El mercado laboral argentino atraviesa un momento de fragilidad. Según el último informe del INDEC, la tasa de desempleo se mantiene en 6,8%, pero detrás de ese número se esconde una fuerte expansión del empleo informal y de los trabajos de baja calidad. En los últimos doce meses, más de 400.000 personas se incorporaron al mercado laboral sin aportes jubilatorios ni cobertura social.
La pérdida de poder adquisitivo es otro de los factores que explican la sensación de deterioro general. Los salarios registrados crecieron un 78% interanual, frente a una inflación del 110%, lo que significa una caída real de casi 15 puntos en los ingresos de los trabajadores. Este desfasaje impacta directamente en el consumo, especialmente en el interior del país, donde los aumentos de precios se sienten con más fuerza.
El empleo público se mantuvo estable, pero el sector privado formal no logra recuperar los niveles de 2017. Las pymes —responsables del 70% del empleo privado— enfrentan dificultades para sostener su plantilla por la baja de ventas y el alto costo financiero. En contrapartida, crecieron los trabajos por cuenta propia, el monotributo y los servicios temporarios, que muchas veces funcionan como estrategias de supervivencia ante la falta de empleo estable.
La brecha regional sigue siendo marcada. En el NOA y el NEA, el trabajo informal supera el 45% del total, mientras que en Buenos Aires y la Patagonia ronda el 30%. En las provincias del norte, la falta de inversión privada y de infraestructura limita la generación de puestos de calidad, lo que empuja a miles de personas hacia la economía informal o las changas.
El Gobierno nacional impulsa programas de capacitación laboral y estímulos fiscales para la creación de empleo joven, pero los resultados son dispares. En 2025 se lanzó el Plan Emplear Futuro, destinado a financiar la formación técnica en oficios vinculados a la economía verde, la tecnología y la construcción.

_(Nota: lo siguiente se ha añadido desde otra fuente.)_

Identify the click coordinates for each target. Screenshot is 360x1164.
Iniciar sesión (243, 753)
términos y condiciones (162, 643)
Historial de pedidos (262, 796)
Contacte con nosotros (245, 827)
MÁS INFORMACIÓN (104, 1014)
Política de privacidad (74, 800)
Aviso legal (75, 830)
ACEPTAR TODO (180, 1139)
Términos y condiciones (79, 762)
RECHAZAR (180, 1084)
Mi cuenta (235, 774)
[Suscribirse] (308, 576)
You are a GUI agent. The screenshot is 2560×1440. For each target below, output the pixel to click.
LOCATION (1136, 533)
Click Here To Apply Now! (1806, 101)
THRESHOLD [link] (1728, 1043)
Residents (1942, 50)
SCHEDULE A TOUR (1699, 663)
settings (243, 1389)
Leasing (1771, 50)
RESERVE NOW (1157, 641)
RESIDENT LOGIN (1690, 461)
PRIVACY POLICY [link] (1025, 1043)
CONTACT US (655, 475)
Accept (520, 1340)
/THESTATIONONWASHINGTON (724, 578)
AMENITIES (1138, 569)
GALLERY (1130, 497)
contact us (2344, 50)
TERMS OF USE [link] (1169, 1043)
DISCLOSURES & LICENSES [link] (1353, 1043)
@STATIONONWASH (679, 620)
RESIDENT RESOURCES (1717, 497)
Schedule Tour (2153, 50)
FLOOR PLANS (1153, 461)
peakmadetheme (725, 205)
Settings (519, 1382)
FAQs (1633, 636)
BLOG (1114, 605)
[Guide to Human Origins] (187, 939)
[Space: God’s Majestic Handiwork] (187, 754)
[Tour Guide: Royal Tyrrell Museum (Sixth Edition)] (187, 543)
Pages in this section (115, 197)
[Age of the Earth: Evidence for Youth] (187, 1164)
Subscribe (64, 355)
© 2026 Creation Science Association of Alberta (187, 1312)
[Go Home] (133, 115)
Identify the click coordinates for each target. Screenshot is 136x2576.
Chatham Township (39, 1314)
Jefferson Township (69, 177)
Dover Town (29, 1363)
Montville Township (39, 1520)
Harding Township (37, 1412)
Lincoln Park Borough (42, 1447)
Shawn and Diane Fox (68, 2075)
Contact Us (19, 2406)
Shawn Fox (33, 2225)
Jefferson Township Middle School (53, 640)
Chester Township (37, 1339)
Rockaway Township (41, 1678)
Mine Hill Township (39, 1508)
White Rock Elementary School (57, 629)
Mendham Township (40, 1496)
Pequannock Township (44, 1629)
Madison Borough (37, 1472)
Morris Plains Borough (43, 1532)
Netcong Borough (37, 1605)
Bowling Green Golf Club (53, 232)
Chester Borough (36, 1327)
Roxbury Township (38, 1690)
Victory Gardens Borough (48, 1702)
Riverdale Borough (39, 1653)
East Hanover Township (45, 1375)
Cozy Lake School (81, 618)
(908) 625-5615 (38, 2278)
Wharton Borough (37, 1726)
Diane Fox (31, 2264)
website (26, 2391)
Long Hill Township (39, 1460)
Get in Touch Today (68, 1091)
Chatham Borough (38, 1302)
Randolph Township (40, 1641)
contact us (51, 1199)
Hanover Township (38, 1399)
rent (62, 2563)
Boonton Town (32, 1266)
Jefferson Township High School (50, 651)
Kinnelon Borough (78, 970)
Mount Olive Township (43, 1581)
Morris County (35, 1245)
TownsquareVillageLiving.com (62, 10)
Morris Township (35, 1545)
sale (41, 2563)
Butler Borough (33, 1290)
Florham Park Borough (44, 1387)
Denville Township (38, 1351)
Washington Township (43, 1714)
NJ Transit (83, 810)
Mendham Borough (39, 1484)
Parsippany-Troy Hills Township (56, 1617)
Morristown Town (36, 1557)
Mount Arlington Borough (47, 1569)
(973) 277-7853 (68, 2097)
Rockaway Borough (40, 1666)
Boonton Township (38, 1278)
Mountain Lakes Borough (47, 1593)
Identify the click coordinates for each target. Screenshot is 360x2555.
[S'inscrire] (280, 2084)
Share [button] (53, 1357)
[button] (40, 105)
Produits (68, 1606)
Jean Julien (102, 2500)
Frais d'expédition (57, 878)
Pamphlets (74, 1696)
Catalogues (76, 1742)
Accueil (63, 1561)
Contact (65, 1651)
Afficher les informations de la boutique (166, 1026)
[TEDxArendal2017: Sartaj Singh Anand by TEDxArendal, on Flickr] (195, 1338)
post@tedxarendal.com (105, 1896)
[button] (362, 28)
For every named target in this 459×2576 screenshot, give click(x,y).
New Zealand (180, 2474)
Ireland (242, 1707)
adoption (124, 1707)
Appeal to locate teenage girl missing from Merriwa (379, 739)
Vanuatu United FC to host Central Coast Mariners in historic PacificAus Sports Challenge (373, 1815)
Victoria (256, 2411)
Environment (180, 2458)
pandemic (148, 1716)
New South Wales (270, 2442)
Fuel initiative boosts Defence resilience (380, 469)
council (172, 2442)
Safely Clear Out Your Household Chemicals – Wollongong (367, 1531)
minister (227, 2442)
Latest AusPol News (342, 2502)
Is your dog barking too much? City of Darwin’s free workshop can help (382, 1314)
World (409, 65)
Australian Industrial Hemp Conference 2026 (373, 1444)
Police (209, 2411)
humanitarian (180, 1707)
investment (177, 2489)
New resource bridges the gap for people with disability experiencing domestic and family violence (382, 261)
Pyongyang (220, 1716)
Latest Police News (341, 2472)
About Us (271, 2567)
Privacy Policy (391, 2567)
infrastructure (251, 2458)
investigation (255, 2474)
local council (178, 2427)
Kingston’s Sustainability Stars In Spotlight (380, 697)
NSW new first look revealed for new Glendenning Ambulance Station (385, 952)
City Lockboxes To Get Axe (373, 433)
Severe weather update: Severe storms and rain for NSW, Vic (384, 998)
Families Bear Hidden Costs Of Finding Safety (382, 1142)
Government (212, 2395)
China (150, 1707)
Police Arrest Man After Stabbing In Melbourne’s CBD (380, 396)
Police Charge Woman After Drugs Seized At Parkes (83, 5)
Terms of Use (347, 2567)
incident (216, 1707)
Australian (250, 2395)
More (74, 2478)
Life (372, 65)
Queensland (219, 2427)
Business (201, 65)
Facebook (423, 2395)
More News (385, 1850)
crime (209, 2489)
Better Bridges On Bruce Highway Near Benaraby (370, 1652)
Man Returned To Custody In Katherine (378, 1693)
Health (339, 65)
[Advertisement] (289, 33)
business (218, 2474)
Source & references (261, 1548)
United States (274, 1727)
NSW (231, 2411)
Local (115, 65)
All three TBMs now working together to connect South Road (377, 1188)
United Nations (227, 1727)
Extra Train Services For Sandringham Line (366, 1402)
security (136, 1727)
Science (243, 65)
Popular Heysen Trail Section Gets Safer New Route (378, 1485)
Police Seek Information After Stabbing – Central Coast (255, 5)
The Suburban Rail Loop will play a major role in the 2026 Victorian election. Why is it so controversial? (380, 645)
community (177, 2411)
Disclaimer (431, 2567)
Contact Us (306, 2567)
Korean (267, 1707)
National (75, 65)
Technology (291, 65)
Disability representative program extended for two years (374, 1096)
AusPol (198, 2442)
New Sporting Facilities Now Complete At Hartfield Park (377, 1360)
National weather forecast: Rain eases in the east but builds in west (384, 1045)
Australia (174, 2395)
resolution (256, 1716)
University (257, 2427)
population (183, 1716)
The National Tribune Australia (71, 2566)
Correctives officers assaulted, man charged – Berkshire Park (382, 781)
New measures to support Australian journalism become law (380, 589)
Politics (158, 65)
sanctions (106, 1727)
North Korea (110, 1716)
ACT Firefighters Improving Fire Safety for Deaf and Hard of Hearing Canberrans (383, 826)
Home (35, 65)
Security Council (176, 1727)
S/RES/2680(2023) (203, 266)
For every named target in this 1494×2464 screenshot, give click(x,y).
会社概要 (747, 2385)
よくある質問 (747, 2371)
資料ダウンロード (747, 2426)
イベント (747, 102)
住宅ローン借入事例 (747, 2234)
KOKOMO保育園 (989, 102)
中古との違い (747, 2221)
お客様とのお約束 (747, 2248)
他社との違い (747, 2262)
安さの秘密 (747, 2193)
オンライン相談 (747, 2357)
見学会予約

Sin embargo, los empresarios advierten que las trabas impositivas y la inestabilidad macroeconómica dificultan la contratación formal.
Las plataformas digitales también están modificando el mercado de trabajo. Miles de argentinos se desempeñan como repartidores, choferes o freelancers en aplicaciones globales. Este modelo ofrece flexibilidad, pero plantea un vacío legal: la mayoría no cuenta con cobertura médica ni aportes jubilatorios. El debate sobre cómo regular estas nuevas formas de empleo se instaló con fuerza en el Congreso.
Los economistas coinciden en que la recuperación del trabajo formal será lenta si no hay crecimiento sostenido de la economía. La creación de empleo genuino depende de un entorno de inversión, estabilidad y productividad. Mientras tanto, millones de argentinos sobreviven entre la precariedad y la incertidumbre, en un mercado laboral que refleja fielmente las tensiones estructurales del país.